Ce film arrive à être à la fois très égocentrique et très généreux. Nanni Moretti ne parle dans ces trois chapitres de son "Journal intime" que d'une seule chose : lui-même.
Mais en parlant de lui seul, il nous renvoie à nos propres réalités, limites, désirs. On trouve dans cette œuvre des expressions de son auteur sur le monde qui l'entoure : le cinéma italien, le refus de la violence au cinéma, la peur de la bêtise, celle de la majorité, celle des intellectuels, des parents, des enfants, des médecins.

C'est aussi un formidable étalage de personnages plus drôles les uns que les autres : Moretti, lui-même, chevauchant sa Vespa à travers les différents quartiers de Rome la belle, dansant au milieu d'une fête ou dans une trattoria, s'arrêtant pour aller au cinéma, visiter une maison sous un prétexte fallacieux, le repérage pour une comédie musicale sur un pâtissier trotskiste dans l'Italie des années 30, abordant un automobiliste pour lui asséner une vérité ou Jennifer Beals pour s'extasier sur la commodité de ses chaussures et passer pour un fou.

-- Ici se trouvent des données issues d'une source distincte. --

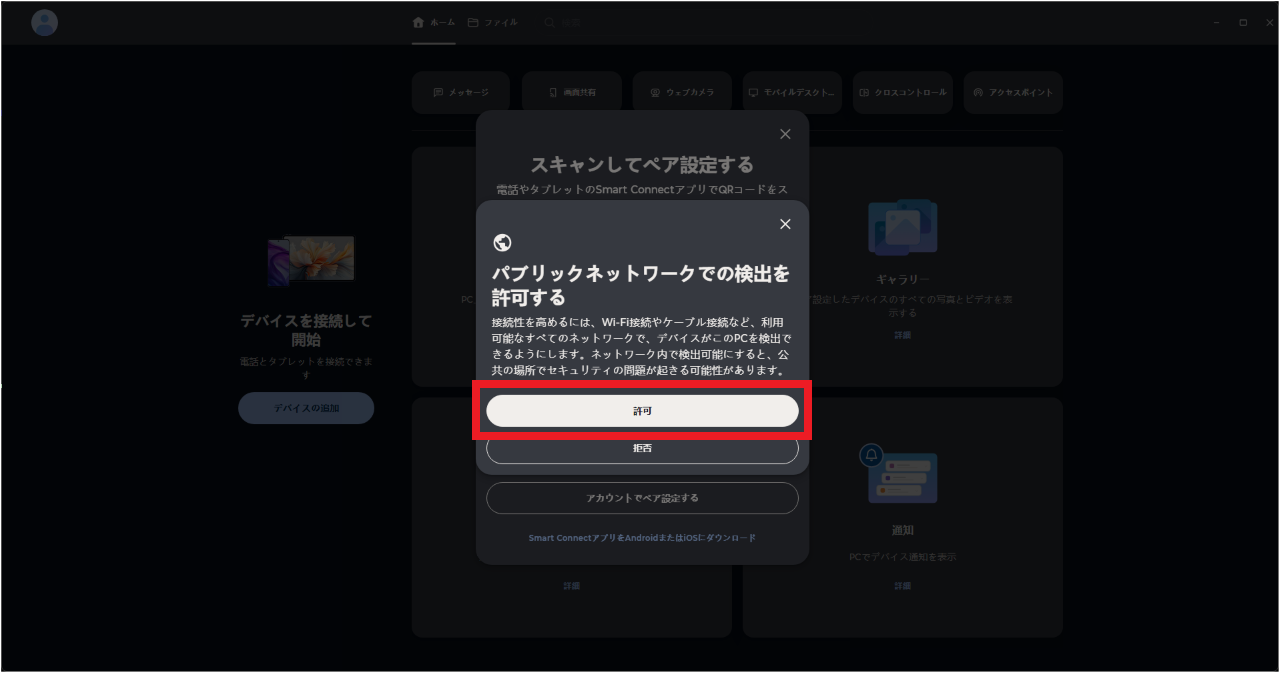Click the user profile avatar icon
Image resolution: width=1280 pixels, height=673 pixels.
43,22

Moretti encore, allant d'île en île à la recherche d'un lieu où créer, errant de médecin en médecin pour trouver un remède à ce mal qui le ronge.
Gerardo, son ami, grand intellectuel qui finit par tomber amoureux des soap-operas brésiliens.
Le maire de Stromboli rêvant de faire de son île un film. Les parents de cette île où leurs enfants uniques font la loi et empêchent les conversations téléphoniques d'aboutir à autre chose qu'un ubuesque zoo sonore.
Ce critique de cinéma qui rongé par le remords pleure sur son oreiller.
Ces médecins, prince des dermatologues ou acupuncteur chinois, qui ne savent pas écouter. Quelques moments touchants viennent aussi nous rappeler que tous cela n'est pas très loin de la vie : "que ce serait beau un film fait uniquement de maisons" nous dit Moretti en nous faisant visiter la ville telle qu'il la connaît, au delà des parcours touristiques, sa visite au monument en mémoire de l'assassinat de Pier Paolo Pasolini, ce ballon de foot rebondissant devant un bateau qui quitte le port, la détresse grandissante de cet homme face à une médecine sourde, sa dernière chimiothérapie.

Et enfin il y a ce regard du dernier plan, où l'auteur/acteur nous regarde droit dans les yeux, comme pour nous dire : "et toi, qui est tu ?"

ce film est soutenu et traversé par une bande-son extraordinaire par la qualité et l'éclectisme de sa musique de Nicola Piovani, Khaled, Keith Jarret, ...

Ces réflexions intimes s'adressent au plus grand nombre, dans un langage simple, pour témoigner, au-delà du particulier, d'un malaise général. Pour se moquer du conformisme , fut-il de gauche et dénoncer l'arrogance des médecins qui ne savent pas écouter leurs patients.